This post was originally published on Forbes May 28, 2015
Ever since the travails of poor Tim Geithner, I can’t resist looking at a case where TurboTax is involved. Thus I was surprised that the Federal Circuit Appeals decision in the case of Christopher and Judith McNaughton has not attracted more attention. It was interesting enough for me to want to talk to the taxpayer, who was representing himself. Mr. McNaughton practiced corporate law until the early eighties working his way up to corporate counsel of a large company and then going over to the business side and from there into venture capital. In retirement he spends his time managing his investments. He does his own tax return. I tried to give him a hard time about that, but he was too caught up in explaining his grievances to me.
I even spent a few bucks on Pacer and looked at the amended return that was the subject of the Court of Claims decision that Mr. McNaughton was appealing. That return was like the bread and butter of the high net worth group I worked with when I was a partner in a regional firm. And the guy is using TurboTax. He really should be helping some CPA put his kids through college, but so it goes.
Tracking PTP Losses
TurboTax was kind of the source of his problems. He invested in a lot of publically traded partnerships(commonly referred to as master limited partnerships). He thought that TurboTax was tracking the suspended losses for him. He sold a bunch of the PTPs in 2005 and another batch in 2007. For whatever it is worth, Mr. McNaughton, who strikes me as a shrewd investor does not think master limited partnerships are that good a deal for the investors anymore, although they may still be a good deal for the sponsors.
Sometime in 2009 or 2010, Mr. McNaughton was in an internet discussion group of investors like himself. One of them mentioned the problem with TurboTax not tracking the loss carryovers. Mr. McNaughton took a look at his returns and determined that he was due refunds for 2005 and 2007. Some good sized numbers $96,300 for 2005 and $58,600 for 2007.
Court of Claims is Expensive
The story gets a little confusing from here. Apparently the IRS jerked him around quite a bit on the 2007 refund and part of his claim is damages because of that. I get the impression that his read on the situation was that they were using the 2007 refund to pressure him to drop the case on 2005 and the damage claim. Although Mr. McNaughton realizes he is probably in the 1%, he sees himself as battling on behalf of the little guy who doesn’t have his staying power.

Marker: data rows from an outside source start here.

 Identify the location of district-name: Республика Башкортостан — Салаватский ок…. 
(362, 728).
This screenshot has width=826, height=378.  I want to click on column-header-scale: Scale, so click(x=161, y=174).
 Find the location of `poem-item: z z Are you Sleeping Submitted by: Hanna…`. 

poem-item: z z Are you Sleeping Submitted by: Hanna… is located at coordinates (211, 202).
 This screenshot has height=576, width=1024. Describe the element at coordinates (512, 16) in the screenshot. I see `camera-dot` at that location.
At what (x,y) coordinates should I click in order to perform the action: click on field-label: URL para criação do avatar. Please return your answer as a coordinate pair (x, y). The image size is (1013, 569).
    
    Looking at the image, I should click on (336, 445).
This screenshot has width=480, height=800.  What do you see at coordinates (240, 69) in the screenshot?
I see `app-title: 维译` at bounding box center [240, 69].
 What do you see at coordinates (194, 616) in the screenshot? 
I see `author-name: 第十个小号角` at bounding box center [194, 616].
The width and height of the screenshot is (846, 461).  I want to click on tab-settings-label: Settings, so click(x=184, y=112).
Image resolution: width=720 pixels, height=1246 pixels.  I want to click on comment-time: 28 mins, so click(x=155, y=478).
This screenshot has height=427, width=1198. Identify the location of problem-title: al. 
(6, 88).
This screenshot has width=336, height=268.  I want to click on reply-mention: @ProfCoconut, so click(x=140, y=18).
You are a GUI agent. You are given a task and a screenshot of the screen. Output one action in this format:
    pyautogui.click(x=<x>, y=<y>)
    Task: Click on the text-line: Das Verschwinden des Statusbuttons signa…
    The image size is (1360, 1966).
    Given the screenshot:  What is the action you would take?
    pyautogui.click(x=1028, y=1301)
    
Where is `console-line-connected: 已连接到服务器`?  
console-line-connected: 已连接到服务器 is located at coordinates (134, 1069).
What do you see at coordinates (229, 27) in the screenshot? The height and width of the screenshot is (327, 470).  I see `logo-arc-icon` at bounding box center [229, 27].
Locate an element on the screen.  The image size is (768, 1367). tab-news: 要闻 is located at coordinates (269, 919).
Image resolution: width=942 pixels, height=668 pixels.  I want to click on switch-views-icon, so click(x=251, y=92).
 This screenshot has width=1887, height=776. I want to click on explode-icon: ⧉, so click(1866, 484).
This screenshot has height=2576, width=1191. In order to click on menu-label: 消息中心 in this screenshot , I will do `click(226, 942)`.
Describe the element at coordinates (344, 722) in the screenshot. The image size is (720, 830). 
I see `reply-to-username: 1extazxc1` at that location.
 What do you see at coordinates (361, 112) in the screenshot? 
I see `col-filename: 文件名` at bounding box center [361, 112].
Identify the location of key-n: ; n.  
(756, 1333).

Mr. McNaughton confirmed something that I had suspected. The $150,000 or so he was seeking from the Court of Claims is a lot of money. But it is small change by Court of Claims standards. That was a sad discovery I made the one time that I had a client take the Court of Claims route. It seemed like a good idea, because of some other considerations, but it is a lot more expensive than Tax Court. Mr. McNaughton who had a lot of experience paying legal bills when he was a general counsel thinks that he would have had to have paid a lot more than the amount of his claims to get the work done that he had done himself.
He was pretty resentful of the manner in which the government was easily granted extensions during the litigation.
Statute Of Limitations
The reason that the 2005 claim was being turned down was that it was past the statute of limitations. Mr. McNaughton was dusting off a regulation (301.6511 (g)-1)) that allowed a four-year statute for claims arising out of partnership items. The IRS argued and the Court agreed that the regulation only applied to items arising between December 31, 1978 and September 4, 1982. Much as I want to root for the taxpayer here, I think the IRS and the Court are probably right. They won’t ever convince Mr. McNaughton though and I think he has a really good point in asking why the regulation is still kicking around, if it cannot ever possibly apply to anything.
The IRS had an alternative argument, Code Section 7422(h), which limits the ability of taxpayers to bring refund suits with respect to partnership items. Mr. McNaughton argued that the government had not advanced this argument timely. My own view on that argument, which Mr. McNaughton would have a reason not to raise, is that this whole matter was not really a partnership item. Mr. McNaughton was not arguing about what was supposed to hit his return from the partnerships. It was about the computations on his return after the partnership items were incorporated. Of course, that would totally kill his four-year statute argument.
A Tough Fight
Mr. McNaughton thinks the IRS and the Court of Claims really jerked him around. He told me that it was indicated that the chief counsel was called to weigh in on the case.
Somebody once told me that my problem is that being an Aquarian, I want everybody to get along, so that bias might be behind my theory that there might be a more benign explanation for Mr. McNaughton’s difficulties. I think he really threw the IRS for a loop by dusting off that 301.6511 (g)-1. His decisions are the only time that regulation is mentioned in case law and there are no rulings of any kind that mention it. Furthermore, the IRS has been trying to get more time to root out partnership shenanigans, so it is possible that the Service would have been happy if he turned out to be right, hence the chief counsel involvement. Regardless, there is hardly anybody still working for the IRS that would have any reason to know about that regulation.
At any rate, Mr. McNaughton has not given up the fight, although I don’t know what his next step is. Even though I don’t reach the same conclusion he does, I have to really admire the guy. By the way, he told me that TurboTax has fixed the tracking problem and he is still doing his own return.